▶ **Work order**
Look in the material below for the line with "for mortgage term" and the line with "800x500 pixels.", then set down exactly those two lines and all lines between, nothing more.

-.-.-

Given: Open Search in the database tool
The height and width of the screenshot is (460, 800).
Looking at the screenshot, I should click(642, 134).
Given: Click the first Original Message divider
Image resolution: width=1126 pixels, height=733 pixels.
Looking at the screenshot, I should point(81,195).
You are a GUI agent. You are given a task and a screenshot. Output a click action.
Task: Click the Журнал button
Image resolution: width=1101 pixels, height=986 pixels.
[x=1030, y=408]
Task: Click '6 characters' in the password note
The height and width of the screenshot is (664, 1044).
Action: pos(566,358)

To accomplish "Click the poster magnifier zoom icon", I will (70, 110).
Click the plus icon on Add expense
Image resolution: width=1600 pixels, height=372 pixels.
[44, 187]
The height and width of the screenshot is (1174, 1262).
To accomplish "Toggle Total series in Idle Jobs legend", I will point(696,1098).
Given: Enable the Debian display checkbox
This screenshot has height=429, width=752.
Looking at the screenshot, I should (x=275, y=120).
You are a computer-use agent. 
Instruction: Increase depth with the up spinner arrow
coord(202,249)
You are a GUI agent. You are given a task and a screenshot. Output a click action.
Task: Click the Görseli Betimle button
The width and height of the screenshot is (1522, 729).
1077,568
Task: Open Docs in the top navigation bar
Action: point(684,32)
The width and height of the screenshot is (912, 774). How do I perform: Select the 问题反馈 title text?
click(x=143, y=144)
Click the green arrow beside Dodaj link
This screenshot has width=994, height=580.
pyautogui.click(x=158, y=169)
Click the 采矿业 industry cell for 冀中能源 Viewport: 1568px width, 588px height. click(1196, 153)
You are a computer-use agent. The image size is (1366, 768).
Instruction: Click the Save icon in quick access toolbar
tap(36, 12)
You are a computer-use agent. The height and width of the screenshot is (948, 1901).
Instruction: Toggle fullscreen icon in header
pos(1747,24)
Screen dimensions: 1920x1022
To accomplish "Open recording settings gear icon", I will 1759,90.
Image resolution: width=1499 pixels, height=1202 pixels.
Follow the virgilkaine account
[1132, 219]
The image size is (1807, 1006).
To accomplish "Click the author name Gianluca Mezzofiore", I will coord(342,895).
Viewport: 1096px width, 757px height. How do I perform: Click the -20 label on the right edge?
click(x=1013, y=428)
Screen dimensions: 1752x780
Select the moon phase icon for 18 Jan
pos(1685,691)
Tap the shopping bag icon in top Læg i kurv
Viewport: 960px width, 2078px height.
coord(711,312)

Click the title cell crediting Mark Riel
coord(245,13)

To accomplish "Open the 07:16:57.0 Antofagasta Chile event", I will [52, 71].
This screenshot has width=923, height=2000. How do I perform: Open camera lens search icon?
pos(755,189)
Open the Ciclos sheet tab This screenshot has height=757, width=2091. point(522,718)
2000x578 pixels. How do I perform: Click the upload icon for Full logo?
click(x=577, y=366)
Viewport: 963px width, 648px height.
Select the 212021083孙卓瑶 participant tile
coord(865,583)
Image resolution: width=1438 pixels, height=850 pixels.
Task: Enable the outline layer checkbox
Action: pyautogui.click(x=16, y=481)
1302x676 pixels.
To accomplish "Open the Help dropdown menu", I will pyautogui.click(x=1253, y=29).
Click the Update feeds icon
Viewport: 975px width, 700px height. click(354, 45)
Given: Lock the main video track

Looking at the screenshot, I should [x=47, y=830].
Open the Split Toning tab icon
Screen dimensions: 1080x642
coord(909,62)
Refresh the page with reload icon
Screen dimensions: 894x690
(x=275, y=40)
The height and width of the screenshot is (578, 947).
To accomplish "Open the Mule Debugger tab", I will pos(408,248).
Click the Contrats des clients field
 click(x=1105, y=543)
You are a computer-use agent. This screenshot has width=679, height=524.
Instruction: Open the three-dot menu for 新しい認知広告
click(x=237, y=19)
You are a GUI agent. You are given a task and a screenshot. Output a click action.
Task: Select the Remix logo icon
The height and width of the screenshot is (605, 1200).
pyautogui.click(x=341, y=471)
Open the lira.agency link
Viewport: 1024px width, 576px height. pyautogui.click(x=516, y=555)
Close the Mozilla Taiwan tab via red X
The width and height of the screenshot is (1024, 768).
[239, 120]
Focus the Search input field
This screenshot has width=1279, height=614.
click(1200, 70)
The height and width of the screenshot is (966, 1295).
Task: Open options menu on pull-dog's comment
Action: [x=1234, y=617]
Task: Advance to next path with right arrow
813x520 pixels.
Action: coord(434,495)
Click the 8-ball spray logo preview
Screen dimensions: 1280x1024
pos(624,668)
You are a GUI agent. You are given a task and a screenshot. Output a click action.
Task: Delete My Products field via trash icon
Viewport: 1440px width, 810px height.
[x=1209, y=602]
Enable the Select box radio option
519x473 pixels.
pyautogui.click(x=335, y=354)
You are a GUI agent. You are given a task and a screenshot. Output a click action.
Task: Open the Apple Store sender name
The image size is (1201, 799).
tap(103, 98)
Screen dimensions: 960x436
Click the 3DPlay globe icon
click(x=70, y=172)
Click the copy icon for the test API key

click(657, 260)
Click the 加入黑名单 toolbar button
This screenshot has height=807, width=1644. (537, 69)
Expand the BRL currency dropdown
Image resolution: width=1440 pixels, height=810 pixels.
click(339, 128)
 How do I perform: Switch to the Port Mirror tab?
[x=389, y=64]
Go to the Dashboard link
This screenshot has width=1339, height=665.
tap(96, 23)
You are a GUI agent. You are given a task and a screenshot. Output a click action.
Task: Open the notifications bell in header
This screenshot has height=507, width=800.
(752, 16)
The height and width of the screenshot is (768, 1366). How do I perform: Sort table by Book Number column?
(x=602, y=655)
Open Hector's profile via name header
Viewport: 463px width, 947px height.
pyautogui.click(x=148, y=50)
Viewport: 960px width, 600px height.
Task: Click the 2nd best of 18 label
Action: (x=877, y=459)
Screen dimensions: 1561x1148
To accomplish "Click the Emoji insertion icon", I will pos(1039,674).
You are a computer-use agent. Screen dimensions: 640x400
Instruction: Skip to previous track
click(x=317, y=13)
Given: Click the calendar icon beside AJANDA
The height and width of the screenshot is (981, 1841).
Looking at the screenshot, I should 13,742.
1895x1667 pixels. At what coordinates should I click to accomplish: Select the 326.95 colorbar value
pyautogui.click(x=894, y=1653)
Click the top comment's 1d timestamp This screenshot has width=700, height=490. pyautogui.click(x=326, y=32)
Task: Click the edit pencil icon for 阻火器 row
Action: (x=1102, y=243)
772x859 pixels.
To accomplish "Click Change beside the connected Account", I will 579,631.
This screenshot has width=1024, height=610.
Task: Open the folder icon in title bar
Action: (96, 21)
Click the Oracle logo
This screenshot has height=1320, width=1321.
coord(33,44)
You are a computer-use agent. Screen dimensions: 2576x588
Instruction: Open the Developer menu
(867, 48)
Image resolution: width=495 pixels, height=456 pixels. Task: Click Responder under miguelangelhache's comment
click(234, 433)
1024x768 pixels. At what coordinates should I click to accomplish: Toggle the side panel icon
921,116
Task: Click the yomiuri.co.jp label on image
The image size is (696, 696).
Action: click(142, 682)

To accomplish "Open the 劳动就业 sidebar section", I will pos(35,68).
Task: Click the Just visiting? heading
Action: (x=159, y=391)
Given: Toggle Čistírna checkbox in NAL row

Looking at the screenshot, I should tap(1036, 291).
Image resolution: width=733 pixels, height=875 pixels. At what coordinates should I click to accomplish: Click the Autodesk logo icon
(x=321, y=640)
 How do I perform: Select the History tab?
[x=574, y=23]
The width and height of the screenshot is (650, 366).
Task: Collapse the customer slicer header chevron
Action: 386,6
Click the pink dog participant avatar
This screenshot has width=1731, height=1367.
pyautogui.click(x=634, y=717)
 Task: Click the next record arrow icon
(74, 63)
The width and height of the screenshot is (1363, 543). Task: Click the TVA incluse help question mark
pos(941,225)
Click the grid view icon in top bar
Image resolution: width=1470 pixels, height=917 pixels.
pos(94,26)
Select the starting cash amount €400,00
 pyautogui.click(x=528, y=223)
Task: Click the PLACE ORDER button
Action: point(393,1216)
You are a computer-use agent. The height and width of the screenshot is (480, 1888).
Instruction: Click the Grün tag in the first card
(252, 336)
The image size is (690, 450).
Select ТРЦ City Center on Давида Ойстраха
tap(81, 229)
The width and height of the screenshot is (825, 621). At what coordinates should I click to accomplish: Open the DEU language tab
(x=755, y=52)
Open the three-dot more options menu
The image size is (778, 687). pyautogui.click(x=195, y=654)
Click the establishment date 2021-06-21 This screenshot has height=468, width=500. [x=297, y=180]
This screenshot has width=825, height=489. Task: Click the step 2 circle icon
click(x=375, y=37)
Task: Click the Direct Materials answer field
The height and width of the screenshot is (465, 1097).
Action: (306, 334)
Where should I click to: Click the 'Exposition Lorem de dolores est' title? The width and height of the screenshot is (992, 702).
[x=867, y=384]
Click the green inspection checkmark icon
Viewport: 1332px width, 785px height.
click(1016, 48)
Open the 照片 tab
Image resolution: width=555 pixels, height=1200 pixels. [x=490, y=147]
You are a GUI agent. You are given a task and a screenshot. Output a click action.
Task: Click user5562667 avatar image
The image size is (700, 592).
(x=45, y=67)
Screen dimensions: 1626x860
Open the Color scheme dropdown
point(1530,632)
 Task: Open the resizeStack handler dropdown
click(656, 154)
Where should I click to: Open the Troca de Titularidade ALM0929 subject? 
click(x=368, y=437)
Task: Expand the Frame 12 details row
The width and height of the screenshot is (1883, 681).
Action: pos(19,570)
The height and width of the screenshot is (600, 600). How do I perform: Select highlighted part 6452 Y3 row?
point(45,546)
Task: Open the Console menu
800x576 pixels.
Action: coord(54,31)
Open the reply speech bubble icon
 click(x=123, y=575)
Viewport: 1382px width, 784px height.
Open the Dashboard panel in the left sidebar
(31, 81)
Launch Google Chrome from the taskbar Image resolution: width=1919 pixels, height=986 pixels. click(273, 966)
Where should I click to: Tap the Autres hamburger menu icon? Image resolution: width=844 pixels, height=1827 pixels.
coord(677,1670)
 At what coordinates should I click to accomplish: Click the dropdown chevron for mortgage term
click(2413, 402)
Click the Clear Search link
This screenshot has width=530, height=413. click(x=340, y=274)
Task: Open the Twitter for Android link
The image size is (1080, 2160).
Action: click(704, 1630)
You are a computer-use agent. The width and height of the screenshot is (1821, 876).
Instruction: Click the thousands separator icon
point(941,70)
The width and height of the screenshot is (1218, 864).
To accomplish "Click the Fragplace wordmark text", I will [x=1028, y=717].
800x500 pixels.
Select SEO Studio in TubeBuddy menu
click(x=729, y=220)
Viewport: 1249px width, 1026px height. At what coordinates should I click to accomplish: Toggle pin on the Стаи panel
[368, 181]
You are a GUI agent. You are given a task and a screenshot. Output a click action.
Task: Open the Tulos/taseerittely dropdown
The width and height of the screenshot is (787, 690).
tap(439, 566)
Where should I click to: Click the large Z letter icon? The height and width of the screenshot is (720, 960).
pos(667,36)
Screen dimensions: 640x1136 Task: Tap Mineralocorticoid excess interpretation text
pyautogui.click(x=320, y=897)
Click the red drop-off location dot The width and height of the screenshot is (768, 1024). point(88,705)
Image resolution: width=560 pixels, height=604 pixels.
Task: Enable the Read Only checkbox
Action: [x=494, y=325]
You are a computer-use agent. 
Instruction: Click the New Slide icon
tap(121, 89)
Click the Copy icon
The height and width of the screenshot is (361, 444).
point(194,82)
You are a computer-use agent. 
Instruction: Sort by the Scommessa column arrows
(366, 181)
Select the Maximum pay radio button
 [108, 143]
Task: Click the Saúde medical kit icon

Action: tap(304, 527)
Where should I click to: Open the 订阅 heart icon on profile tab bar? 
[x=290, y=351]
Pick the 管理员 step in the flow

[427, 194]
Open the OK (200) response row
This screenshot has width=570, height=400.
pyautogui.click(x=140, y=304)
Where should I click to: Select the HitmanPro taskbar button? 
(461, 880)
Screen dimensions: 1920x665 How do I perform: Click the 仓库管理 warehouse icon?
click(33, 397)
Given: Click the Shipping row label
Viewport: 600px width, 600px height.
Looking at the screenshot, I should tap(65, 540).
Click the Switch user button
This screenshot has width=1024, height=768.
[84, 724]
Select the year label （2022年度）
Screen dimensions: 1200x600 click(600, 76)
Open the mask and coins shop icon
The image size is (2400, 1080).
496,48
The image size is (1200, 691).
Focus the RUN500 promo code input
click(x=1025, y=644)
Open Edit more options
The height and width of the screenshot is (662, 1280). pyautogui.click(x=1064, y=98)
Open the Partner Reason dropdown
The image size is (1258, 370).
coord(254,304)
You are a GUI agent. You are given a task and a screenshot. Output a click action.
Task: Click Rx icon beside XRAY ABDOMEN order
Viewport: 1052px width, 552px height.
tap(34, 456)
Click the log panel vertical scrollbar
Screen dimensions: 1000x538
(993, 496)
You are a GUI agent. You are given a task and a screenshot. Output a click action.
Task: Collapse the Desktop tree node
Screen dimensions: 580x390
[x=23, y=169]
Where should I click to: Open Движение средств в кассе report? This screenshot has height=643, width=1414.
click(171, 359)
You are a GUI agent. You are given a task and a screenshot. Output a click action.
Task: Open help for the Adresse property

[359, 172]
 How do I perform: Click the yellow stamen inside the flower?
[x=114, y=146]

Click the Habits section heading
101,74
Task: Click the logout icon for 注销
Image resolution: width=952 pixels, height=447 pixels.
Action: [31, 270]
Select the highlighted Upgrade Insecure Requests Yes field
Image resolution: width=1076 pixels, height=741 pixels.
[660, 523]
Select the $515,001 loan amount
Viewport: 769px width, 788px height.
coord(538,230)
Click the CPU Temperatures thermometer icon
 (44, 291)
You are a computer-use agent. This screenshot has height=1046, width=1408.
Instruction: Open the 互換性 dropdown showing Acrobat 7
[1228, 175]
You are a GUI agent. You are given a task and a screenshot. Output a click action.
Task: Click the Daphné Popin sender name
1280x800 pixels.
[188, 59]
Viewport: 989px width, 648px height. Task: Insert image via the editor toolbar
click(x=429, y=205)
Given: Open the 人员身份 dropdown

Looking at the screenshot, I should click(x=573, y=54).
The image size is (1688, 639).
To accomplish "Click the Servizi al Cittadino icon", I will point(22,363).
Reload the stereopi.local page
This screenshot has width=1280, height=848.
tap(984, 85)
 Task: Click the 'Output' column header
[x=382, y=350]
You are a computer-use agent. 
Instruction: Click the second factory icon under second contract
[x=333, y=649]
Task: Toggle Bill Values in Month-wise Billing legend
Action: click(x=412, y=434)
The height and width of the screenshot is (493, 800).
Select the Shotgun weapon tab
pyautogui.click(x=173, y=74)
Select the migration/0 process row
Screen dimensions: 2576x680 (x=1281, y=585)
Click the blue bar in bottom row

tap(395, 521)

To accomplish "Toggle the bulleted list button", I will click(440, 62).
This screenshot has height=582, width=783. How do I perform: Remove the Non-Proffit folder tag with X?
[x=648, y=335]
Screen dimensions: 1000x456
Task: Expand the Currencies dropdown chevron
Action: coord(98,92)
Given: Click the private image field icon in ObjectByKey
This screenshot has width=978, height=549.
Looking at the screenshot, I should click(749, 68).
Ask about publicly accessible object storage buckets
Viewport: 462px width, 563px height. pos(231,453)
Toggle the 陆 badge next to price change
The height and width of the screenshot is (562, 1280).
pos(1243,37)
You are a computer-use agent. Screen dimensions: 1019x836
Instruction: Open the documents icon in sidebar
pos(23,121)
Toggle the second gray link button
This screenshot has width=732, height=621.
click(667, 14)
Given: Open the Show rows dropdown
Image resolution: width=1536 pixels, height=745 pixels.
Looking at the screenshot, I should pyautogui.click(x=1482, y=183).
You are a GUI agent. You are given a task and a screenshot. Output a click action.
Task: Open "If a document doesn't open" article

-.-.-

▶ **Completed task**
 At what coordinates should I click to accomplish: Click the dropdown chevron for mortgage term
click(2413, 402)
Click the Clear Search link
This screenshot has width=530, height=413. click(x=340, y=274)
Task: Open the Twitter for Android link
The image size is (1080, 2160).
Action: click(704, 1630)
You are a computer-use agent. The width and height of the screenshot is (1821, 876).
Instruction: Click the thousands separator icon
point(941,70)
The width and height of the screenshot is (1218, 864).
To accomplish "Click the Fragplace wordmark text", I will [x=1028, y=717].
800x500 pixels.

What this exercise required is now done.